Se a qualcuno il referendum non piace


Nonostante non ne parli nessuno, o forse proprio per questo, abbiamo deciso di prendere posizione in merito al prossimo referendum sulla Giustizia, in programma il prossimo 12 giugno. I 5 quesiti toccano infatti punti cruciali del sistema in funzione nel nostro Paese:

  1. Quesito referendario numero 1: abrogazione del Testo unico delle disposizioni in materia di incandidabilità e di divieto di ricoprire cariche elettive e di Governo conseguenti a sentenze definitive di condanna per delitti non colposi. (cd. “legge Severino”). (Scheda rossa)

  2. Quesito referendario numero 2: limitazione delle misure cautelari: abrogazione dell’ultimo inciso dell’art.274, comma 1, lettera c), codice di procedura penale, in materia di misure cautelari e, segnatamente, di esigenze cautelari, nel processo penale. (Scheda arancione)

  3. Quesito referendario numero 3: separazione delle funzioni dei magistrati.
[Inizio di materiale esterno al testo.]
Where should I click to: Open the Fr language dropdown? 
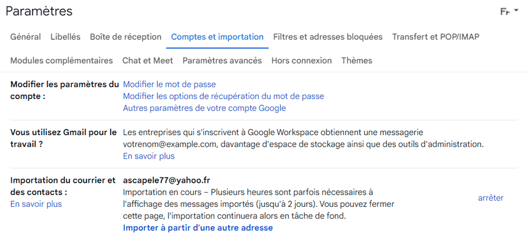[x=509, y=12]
Abrogazione delle norme in materia di ordinamento giudiziario che consentono il passaggio dalle funzioni giudicanti a quelle requirenti e viceversa nella carriera dei magistrati. (scheda gialla)

  4. Quesito referendario numero 4: partecipazione dei membri laici a tutte le deliberazioni del Consiglio direttivo della Corte di cassazione e dei consigli giudiziari. Abrogazione di norme in materia di composizione del Consiglio direttivo della Corte di cassazione e dei consigli giudiziari e delle competenze dei membri laici che ne fanno parte. (Scheda grigia)

  5. Quesito referendario numero 5: abrogazione di norme in materia di elezioni dei componenti togati del Consiglio superiore della magistratura. (Scheda verde)

Nonostante l’importanza dei quesiti, però, in molti – moltissimi – non sono neanche a conoscenza della consultazione prossima ventura, figurarsi della materia del contendere. I media, infatti, hanno largamente trascurato la questione – che pure sarebbe di diretto interesse per milioni di cittadini – concentrando il tiro sulla solita cronaca minuta delle azioni di Governo (Tizio parla qui, Sempronio in viaggio lì) e/o sulla guerra in Ucraina. Eppure, sussistono valide ragioni per prendere posizione – come faccio e come facciamo – nella direzione del sì. Vediamo quali:

  1. In Italia 3 milioni di cause civili pendenti e 1,5 milioni di vertenze penali;

  2. Una causa civile dura in media 7 anni e mezzo (in Francia 3 anni e 4 messi);

  3. Una causa penale dura in media 1.600 giorni;

  4. 30.231 giudiziari in 10 anni costati all’erario 895.308.275 euro di indennizzi, con 1.000 innocenti in carcere all’anno;

  5. Presunti colpevoli della rovina dei risparmiatori, condannati in primo grado, innocenti in appello;

  6. Fenomeno delle “Porte girevoli” tra politica e magistratura;

  7. Esistenza di cordate e “cupole” che deviano i magistrati dalla corretta funzione di giudicare i cittadini;

  8. Incertezza del diritto.

Non siamo i soli a pensarla così. Per questo abbiamo deciso di pubblicare, sulle pagine dei principali quotidiani italiani, le ragioni del nostro “sì”. Nei prossimi giorni, quindi, i lettori italiani troveranno in edicola i motivi di questa posizione. E per questo dispiace particolarmente il “gran rifiuto” del direttore Travaglio di fronte all’ipotesi di pubblicare sul suo giornale le nostre ragioni a sostegno del referendum. La democrazia, di cui Travaglio è convinto e insospettabile sostenitore, si compone infatti di opinioni differenziate, e si sostanzia nel confronto dialettico: impedirle o limitarle, per chi ha già volte ribadito che al Fatto “la libertà c’è e sempre ci sarà“, è un autogol grave e onestamente inspiegabile.

Continueremo, Travaglio o meno, a dire la nostra sul referendum: i cittadini hanno diritto a sentire tutte le voci, e a formarsi un’opinione libera. Continueremo a garantirgliela, a prescindere dall’esito finale.